## TEXT BLOCK
────

We train AlphaTensor-Quantum separately for each considered application (that is, one agent for the benchmark circuits, another one for multiplication in finite fields, another one for all the circuits related to binary addition and so on). This approach allows the actors to repeatedly play enough games starting from the tensors of interest (becoming better and better at decomposing those specific targets), while at the same time being able to identify and exploit possible decomposition patterns shared across the circuits within the same application. We find that the experiment variance is very low: a single experiment is enough for AlphaTensor-Quantum to find the best constructions for each application.

We train AlphaTensor-Quantum on a tensor processing unit (TPU) with 256 cores, with a total batch size of 2,048, training for about 1 million iterations (the number of training iterations varies depending on the application, ranging between 80,000 and 3 million iterations). We generally use 3,600 actors per experiment, each running on a standalone TPU (experiments on the benchmark circuits were run with twice as many actors).

The computational cost of running an experiment depends on multiple factors. The main ones are: the number of qubits N, the episode length (that is, the maximum allowed number of steps in TensorGame), the circuit complexity (that is, how many steps it takes to optimally decompose the tensor) and the architecture parameters (for example, the number of layers of the torso). Theoretically, the cost increases roughly cubically with N, linearly with either the episode length (at the beginning of the training algorithm) or the circuit complexity (after a number of training iterations), and linearly with the number of layers of the torso. As an example, the training algorithm for the most costly experiment runs at about 2 steps per second (corresponding to the experiment on unary iteration, with N = 72, episode length of 250 and 4 layers).

Other versions of AlphaTensor-Quantum

We found empirically that the GF(2m)-mult circuits were particularly challenging to optimize, and they required additional training iterations. To reduce the size of the search space and accelerate the training procedure, we developed a variant of AlphaTensor-Quantum that favours Toffoli gates. Specifically, every time that three consecutive and linearly independent actions (factors) are played, the environment automatically applies the remaining four actions that would complete the Toffoli gadget. We applied this version of AlphaTensor-Quantum to optimize these targets only.

────

## INSTRUCTIONS FOR THE TASK
Quote the AlphaTensor-Quantum training text word for word, between "The computational cost" and "and 4 layers).", inclusive.

## DATA FOR ANALYSIS
────

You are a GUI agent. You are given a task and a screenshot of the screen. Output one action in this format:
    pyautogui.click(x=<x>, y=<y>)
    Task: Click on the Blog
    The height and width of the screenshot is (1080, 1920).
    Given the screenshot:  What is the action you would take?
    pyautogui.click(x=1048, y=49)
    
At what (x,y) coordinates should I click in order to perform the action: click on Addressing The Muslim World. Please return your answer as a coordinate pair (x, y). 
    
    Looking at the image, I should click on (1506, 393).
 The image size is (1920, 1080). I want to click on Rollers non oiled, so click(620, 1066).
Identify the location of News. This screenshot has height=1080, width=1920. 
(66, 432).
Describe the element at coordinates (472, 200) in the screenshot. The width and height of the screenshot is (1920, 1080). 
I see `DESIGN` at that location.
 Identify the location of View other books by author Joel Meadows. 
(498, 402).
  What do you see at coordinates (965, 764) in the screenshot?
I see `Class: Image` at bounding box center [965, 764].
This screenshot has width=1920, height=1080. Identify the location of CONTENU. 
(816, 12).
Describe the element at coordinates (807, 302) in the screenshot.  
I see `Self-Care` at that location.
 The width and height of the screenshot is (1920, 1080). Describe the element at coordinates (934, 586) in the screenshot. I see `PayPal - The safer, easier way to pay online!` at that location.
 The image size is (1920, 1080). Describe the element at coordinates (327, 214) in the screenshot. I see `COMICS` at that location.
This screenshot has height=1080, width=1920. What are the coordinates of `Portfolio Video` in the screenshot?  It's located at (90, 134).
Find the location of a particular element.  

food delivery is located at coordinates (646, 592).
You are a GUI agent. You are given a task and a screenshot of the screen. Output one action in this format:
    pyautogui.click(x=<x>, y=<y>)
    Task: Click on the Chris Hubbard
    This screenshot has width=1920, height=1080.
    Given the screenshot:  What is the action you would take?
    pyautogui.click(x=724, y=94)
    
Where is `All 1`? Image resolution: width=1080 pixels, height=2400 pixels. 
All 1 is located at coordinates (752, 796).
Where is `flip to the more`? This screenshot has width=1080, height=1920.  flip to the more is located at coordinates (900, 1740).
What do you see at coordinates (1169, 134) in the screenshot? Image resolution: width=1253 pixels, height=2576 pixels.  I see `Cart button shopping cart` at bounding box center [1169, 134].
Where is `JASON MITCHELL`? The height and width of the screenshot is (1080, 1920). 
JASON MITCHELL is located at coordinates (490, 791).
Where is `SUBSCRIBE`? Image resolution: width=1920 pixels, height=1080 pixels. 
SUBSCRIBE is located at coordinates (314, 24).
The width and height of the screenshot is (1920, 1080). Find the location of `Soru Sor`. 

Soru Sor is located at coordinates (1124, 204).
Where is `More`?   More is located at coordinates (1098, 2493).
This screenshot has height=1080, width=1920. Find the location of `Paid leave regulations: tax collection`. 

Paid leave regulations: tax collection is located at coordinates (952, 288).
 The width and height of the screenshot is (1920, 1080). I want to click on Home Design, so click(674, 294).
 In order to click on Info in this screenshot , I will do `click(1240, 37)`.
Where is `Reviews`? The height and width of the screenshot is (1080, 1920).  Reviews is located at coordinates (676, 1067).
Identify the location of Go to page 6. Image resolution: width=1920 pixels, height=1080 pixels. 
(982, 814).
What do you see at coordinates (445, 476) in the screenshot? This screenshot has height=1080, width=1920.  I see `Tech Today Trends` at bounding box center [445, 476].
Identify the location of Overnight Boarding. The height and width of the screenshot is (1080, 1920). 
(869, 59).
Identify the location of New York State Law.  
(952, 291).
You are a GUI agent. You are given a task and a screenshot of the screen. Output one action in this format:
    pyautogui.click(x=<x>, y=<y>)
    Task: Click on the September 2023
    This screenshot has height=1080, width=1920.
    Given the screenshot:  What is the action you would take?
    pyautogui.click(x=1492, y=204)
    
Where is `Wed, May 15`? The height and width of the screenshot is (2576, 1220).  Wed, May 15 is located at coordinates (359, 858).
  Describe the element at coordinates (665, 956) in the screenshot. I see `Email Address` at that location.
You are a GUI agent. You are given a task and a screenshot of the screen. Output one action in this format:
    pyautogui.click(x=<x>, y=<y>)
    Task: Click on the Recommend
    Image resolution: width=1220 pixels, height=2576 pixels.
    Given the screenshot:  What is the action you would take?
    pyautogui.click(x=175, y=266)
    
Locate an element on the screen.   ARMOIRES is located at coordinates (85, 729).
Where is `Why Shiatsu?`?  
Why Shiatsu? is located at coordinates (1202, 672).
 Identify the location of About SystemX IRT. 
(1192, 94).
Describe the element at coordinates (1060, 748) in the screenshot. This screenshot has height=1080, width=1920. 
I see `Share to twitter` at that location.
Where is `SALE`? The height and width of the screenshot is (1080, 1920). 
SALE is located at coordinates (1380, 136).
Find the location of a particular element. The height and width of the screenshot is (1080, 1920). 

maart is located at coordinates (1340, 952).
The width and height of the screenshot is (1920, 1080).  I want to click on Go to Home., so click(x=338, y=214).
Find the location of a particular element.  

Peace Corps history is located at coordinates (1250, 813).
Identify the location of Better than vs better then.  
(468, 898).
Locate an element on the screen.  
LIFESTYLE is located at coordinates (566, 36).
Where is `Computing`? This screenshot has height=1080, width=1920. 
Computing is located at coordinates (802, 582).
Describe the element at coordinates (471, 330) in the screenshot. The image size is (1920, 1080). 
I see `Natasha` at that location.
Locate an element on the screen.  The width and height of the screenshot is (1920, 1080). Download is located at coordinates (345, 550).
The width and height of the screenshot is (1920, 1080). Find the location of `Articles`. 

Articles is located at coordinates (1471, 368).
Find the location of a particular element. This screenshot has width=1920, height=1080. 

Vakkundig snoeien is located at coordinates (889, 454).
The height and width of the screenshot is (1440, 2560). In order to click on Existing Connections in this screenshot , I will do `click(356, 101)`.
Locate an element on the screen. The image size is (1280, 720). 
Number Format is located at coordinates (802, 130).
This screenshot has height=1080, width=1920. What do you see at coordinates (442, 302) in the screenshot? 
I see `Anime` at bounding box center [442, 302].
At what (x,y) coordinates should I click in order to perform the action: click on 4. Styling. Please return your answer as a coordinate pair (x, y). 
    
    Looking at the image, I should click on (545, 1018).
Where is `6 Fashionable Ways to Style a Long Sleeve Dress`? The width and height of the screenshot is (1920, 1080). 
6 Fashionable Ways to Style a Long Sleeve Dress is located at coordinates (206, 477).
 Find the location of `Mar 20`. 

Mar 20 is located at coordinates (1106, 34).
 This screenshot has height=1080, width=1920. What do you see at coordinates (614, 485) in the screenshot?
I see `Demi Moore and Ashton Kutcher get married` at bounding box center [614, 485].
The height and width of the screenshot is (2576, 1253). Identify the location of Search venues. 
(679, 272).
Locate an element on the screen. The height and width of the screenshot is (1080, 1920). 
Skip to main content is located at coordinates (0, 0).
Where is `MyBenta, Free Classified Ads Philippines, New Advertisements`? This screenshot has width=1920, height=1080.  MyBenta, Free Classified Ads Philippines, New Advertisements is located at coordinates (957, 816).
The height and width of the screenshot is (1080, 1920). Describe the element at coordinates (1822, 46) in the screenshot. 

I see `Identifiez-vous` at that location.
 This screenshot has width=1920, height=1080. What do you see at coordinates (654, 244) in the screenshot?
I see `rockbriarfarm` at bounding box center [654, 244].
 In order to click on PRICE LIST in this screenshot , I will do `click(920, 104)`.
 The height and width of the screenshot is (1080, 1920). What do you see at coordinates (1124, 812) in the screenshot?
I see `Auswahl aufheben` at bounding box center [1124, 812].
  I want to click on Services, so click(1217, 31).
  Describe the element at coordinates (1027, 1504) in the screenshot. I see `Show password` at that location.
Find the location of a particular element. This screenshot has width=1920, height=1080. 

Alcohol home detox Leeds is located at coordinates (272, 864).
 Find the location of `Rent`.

────

## OUTPUT OF THE EXERCISE
The computational cost of running an experiment depends on multiple factors. The main ones are: the number of qubits N, the episode length (that is, the maximum allowed number of steps in TensorGame), the circuit complexity (that is, how many steps it takes to optimally decompose the tensor) and the architecture parameters (for example, the number of layers of the torso). Theoretically, the cost increases roughly cubically with N, linearly with either the episode length (at the beginning of the training algorithm) or the circuit complexity (after a number of training iterations), and linearly with the number of layers of the torso. As an example, the training algorithm for the most costly experiment runs at about 2 steps per second (corresponding to the experiment on unary iteration, with N = 72, episode length of 250 and 4 layers).